3. Verify the package install by running:

   tanzu package installed get tap -n tap-install
   

This might take 30 minutes if automatic dependency updates are being used

Installing on OpenShift

Installing Tanzu Build Service on OpenShift requires some extra steps.

1. Follow the installation steps above, but when creating the tap-values.yml add the following under the buildservice key:

   ...
   buildservice:
   	kubernetes_distribution: openshift
   ...
   

2. On OpenShift v4.10 and below, you must configure any namespaces that will have Image or Build resources after installation.

   To do this you must configure RBAC for the service account used for Image resources (the default service account is used by default).

   Apply the following RoleBinding:

   ---
   apiVersion: rbac.authorization.k8s.io/v1
   kind: RoleBinding
   metadata:
     name: tbs-restricted-with-seccomp
   roleRef:
     apiGroup: rbac.authorization.k8s.io
     kind: ClusterRole
     name: system:tbs:scc:restricted-with-seccomp
   subjects:
   - kind: ServiceAccount
     namespace: <BUILD-NAMESPACE>
     name: <BUILD-SERVICE-ACCOUNT>
   

   Where:

   • BUILD-NAMESPACE is the namespace where Image and Build resources are created.
   • BUILD-SERVICE-ACCOUNT is the service account used for Image resources (default by default).

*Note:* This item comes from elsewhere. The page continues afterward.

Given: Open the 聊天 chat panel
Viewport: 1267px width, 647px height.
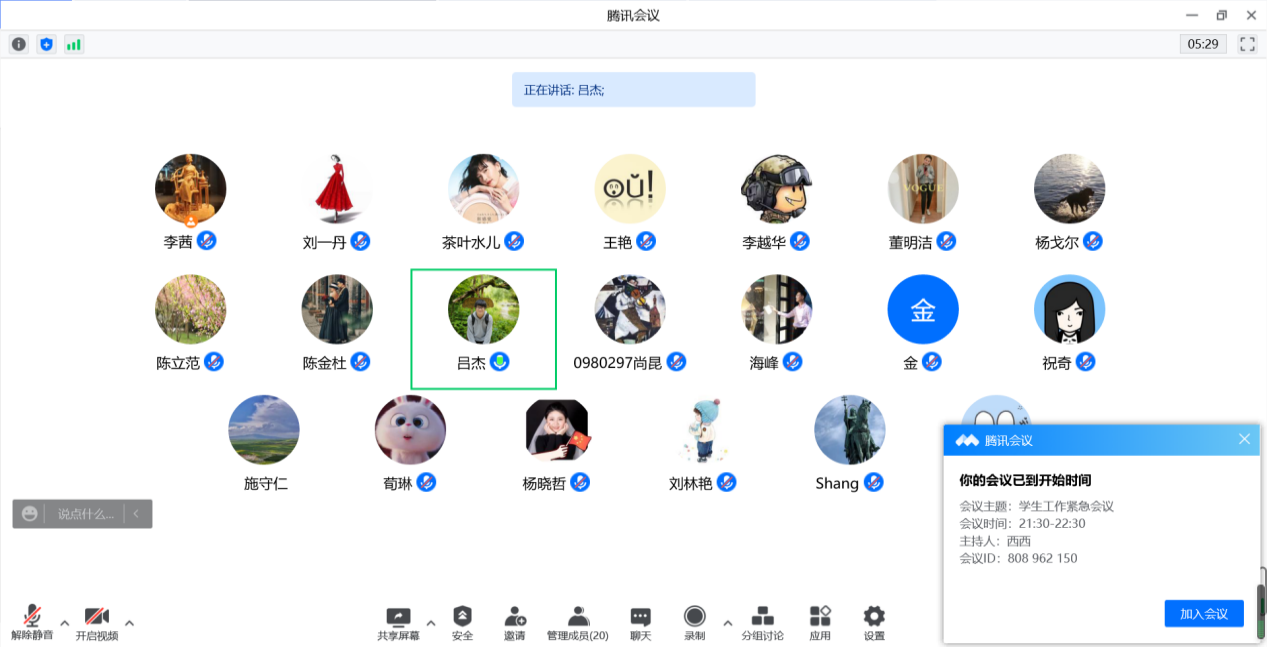Looking at the screenshot, I should click(641, 622).
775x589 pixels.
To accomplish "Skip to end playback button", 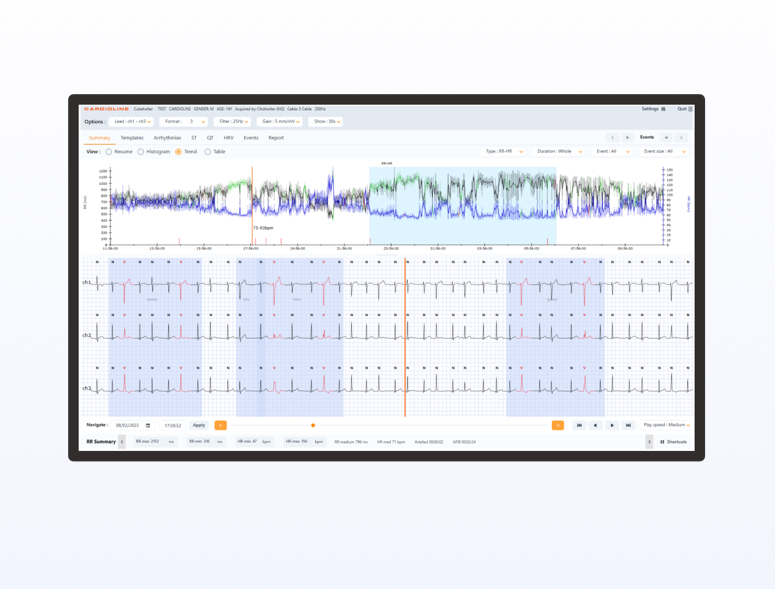I will [628, 425].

Install the Full Dependencies Package

To install full dependencies:

1. Get the version of the Tanzu Build Service by running:

   tanzu package available list buildservice.tanzu.vmware.com --namespace tap-install
   

2. Relocate the Tanzu Build Service full dependencies package repository by running:

   For Non-Air-gapped Environments:

   imgpkg copy -b registry.tanzu.vmware.com/tanzu-application-platform/full-tbs-deps-package-repo:VERSION \
   --to-repo=INSTALL-REGISTRY-HOSTNAME/TARGET-REPOSITORY/tbs-full-deps
   

   For Air-gapped Environments:

   imgpkg copy -b registry.tanzu.vmware.com/tanzu-application-platform/full-tbs-deps-package-repo:VERSION \
     --to-tar=tbs-full-deps.tar
   # move tbs-full-deps.tar to environment with registry access
   imgpkg copy --tar tbs-full-deps.tar \
     --to-repo=INSTALL-REGISTRY-HOSTNAME/TARGET-REPOSITORY/tbs-full-deps
   

   Where:

   • VERSION is the version of the Tanzu Build Service package you retrieved earlier.
   • INSTALL-REGISTRY-HOSTNAME is your registry.
   • TARGET-REPOSITORY is your target repository.

3. Add the Tanzu Build Service full dependencies package repository by running:

   tanzu package repository add tbs-full-deps-repository \
     --url INSTALL-REGISTRY-HOSTNAME/TARGET-REPOSITORY/tbs-full-deps:VERSION \
     --namespace tap-install
   

   Where:

   • INSTALL-REGISTRY-HOSTNAME is your registry.
   • TARGET-REPOSITORY is your target repository.
   • VERSION is the version of the Tanzu Build Service package you retrieved earlier.

4. Install the full dependencies package by running:

   tanzu package install full-tbs-deps -p full-tbs-deps.tanzu.vmware.com -v VERSION -n tap-install
   

   Where VERSION is the version of the Tanzu Build Service package you retrieved earlier.